** ФРАГМЕНТ **
Проживая в недостроенном дворце в Эксе, расхаживая по немощеному двору или направляясь к боковой двери церкви Девы Марии, Шарлемань находил толпы людей, ждущих его появления. Когда он поднимался на маленькую галерею, внизу толпились люди из самых отдаленных уголков, чтобы обратиться к нему с просьбой или жалобой. Это были его новые подданные, христиане. Но кем в действительности был сам Шарлемань?
После тщательного обдумывания – его письмо показывает, что взвешено каждое слово, – он написал новому папе римскому: «С вашим благословенным предшественником я заключил договор о совместном духовном отцовстве… наш долг всегда и везде, с Божьей помощью, своими руками защищать церковь Христову от посягательств язычников и от разорения иноверцами и укрепить ее изнутри нашим признанием католической веры. Ваш долг, святой отец, помочь нам в нашей борьбе, воздев руки в молитве подобно Моисею так, чтобы… христианский народ мог всегда и везде одерживать победу над врагами святого имени Господа».

** СОХРАНЁННЫЕ ЗАПИСИ **
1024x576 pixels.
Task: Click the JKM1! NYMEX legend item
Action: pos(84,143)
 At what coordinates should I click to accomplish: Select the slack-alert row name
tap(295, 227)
--
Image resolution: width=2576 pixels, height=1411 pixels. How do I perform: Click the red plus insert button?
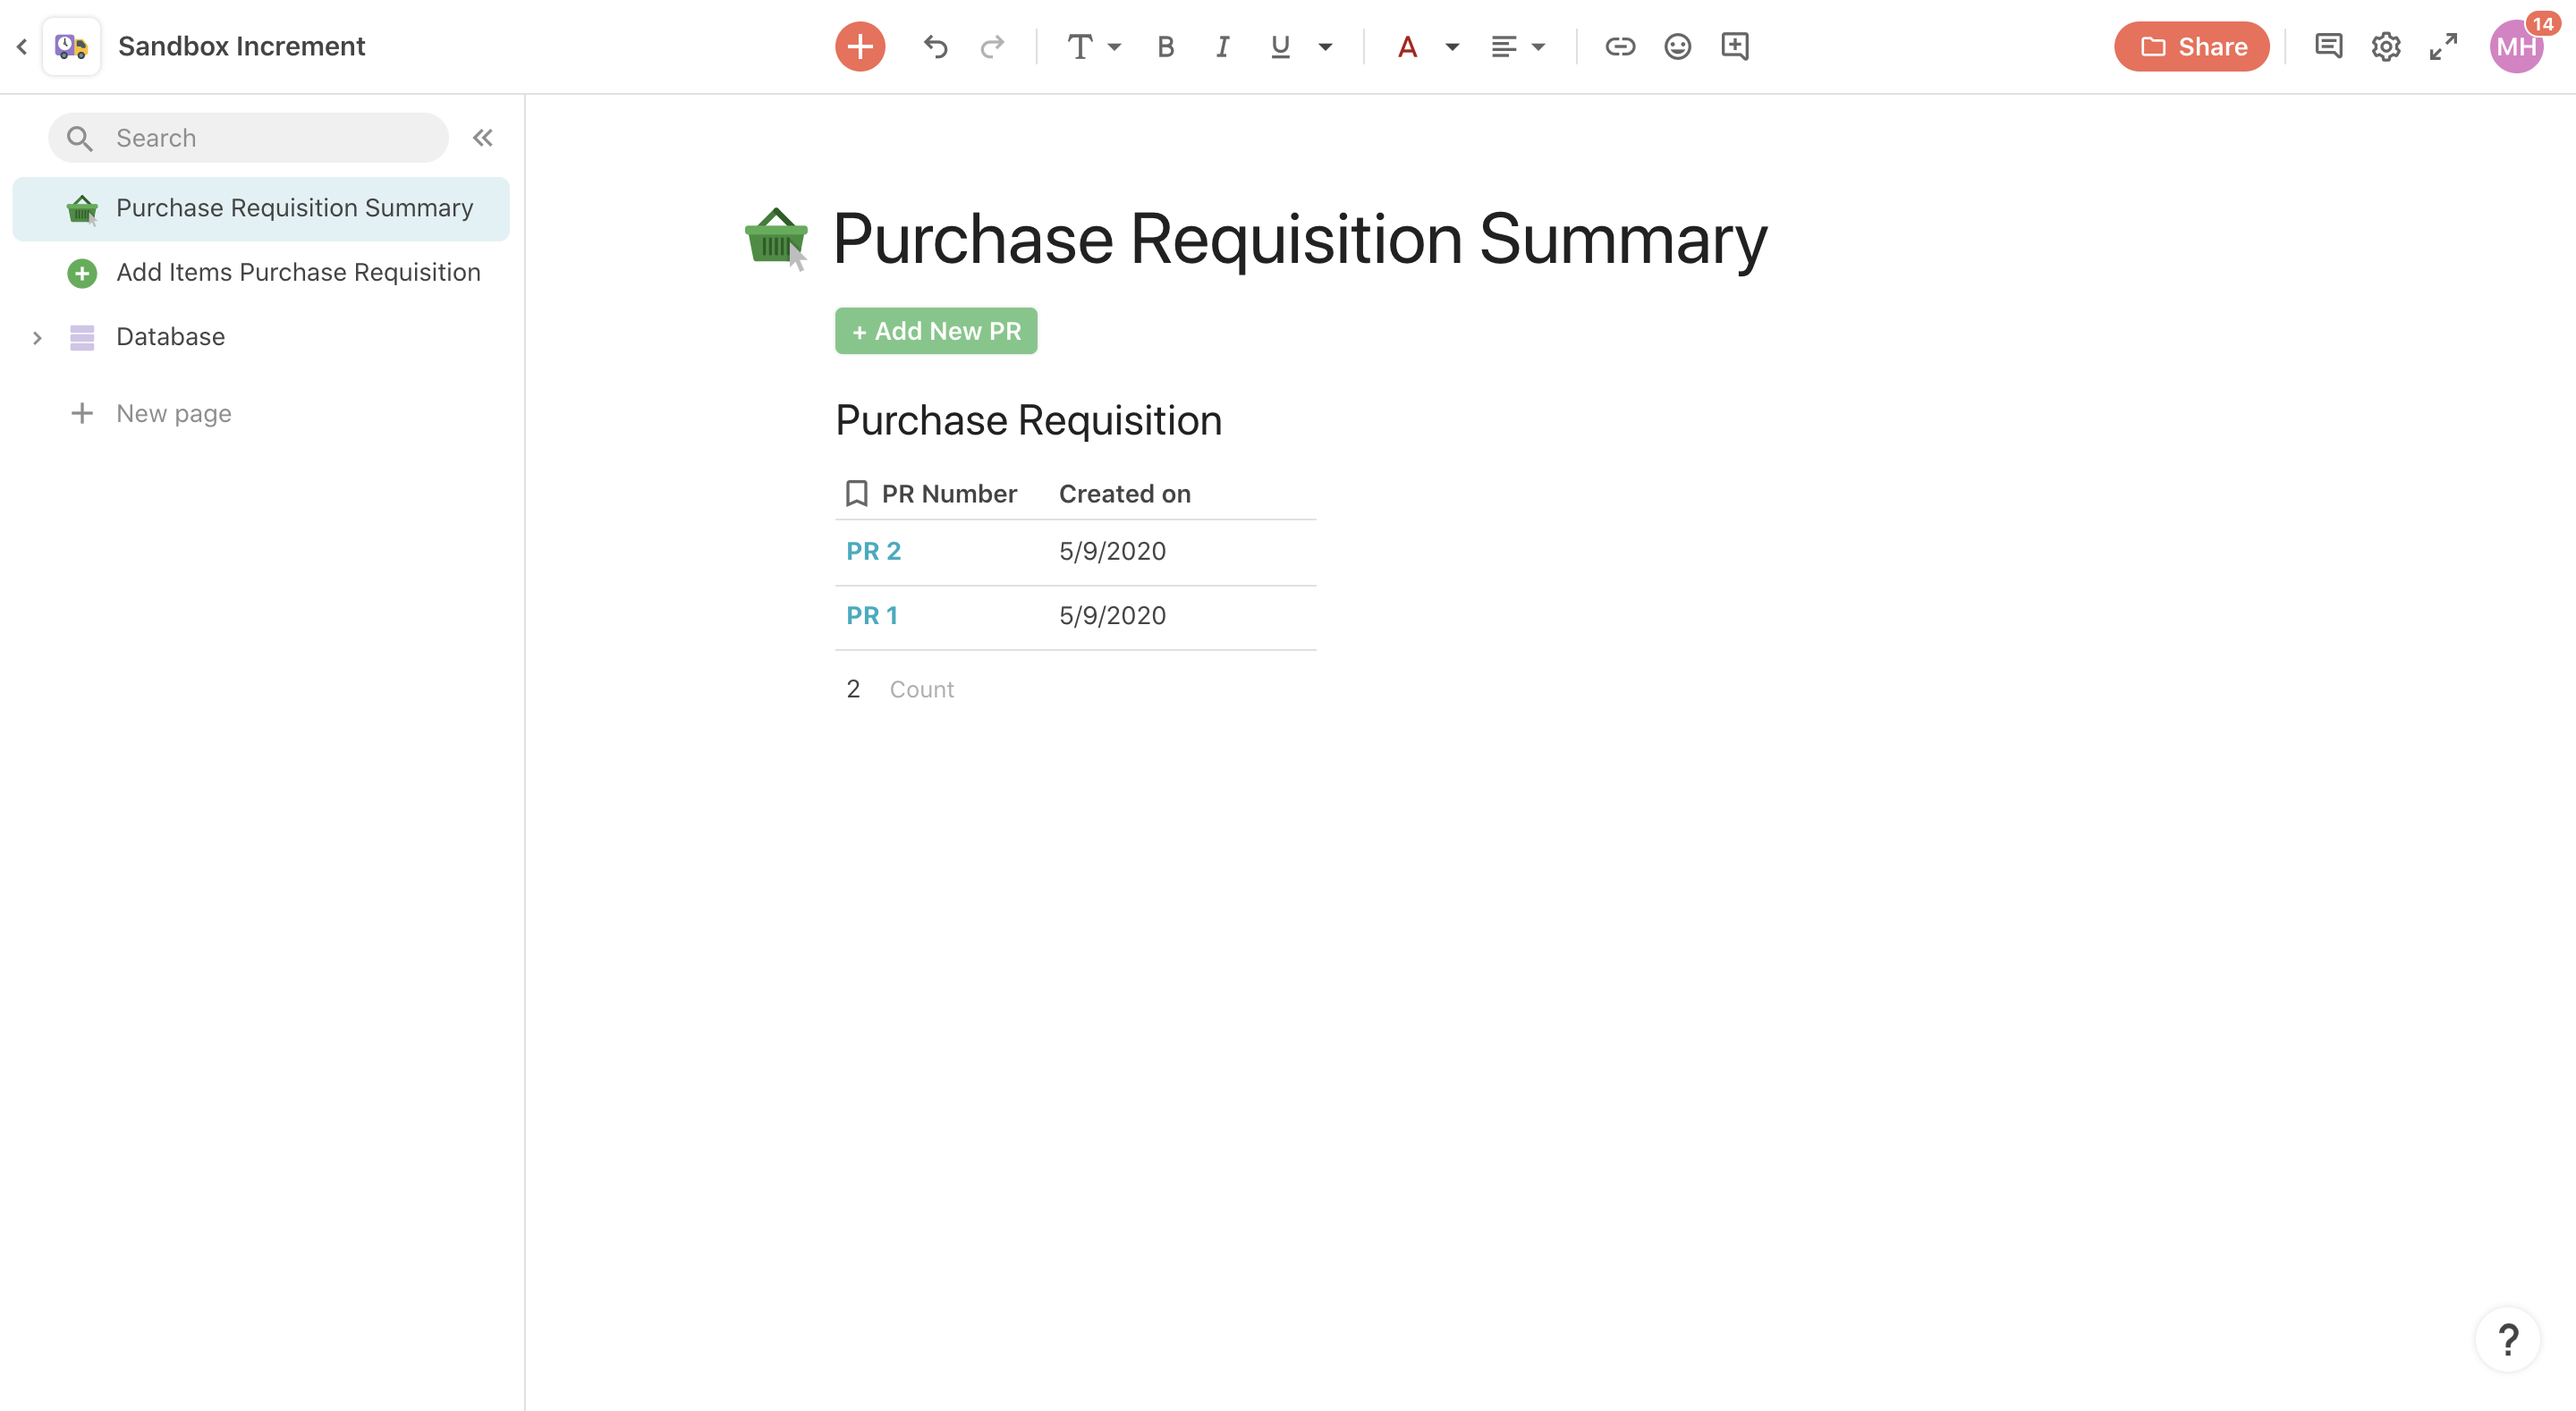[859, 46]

** ПОСТАВЛЕННАЯ ЗАДАЧА **
Выпишите дословно часть фрагмента о Шарлемане: от слов «Проживая в недостроенном» вплоть до слов «был сам Шарлемань?» включительно.

** ИТОГОВЫЙ РЕЗУЛЬТАТ **
Проживая в недостроенном дворце в Эксе, расхаживая по немощеному двору или направляясь к боковой двери церкви Девы Марии, Шарлемань находил толпы людей, ждущих его появления. Когда он поднимался на маленькую галерею, внизу толпились люди из самых отдаленных уголков, чтобы обратиться к нему с просьбой или жалобой. Это были его новые подданные, христиане. Но кем в действительности был сам Шарлемань?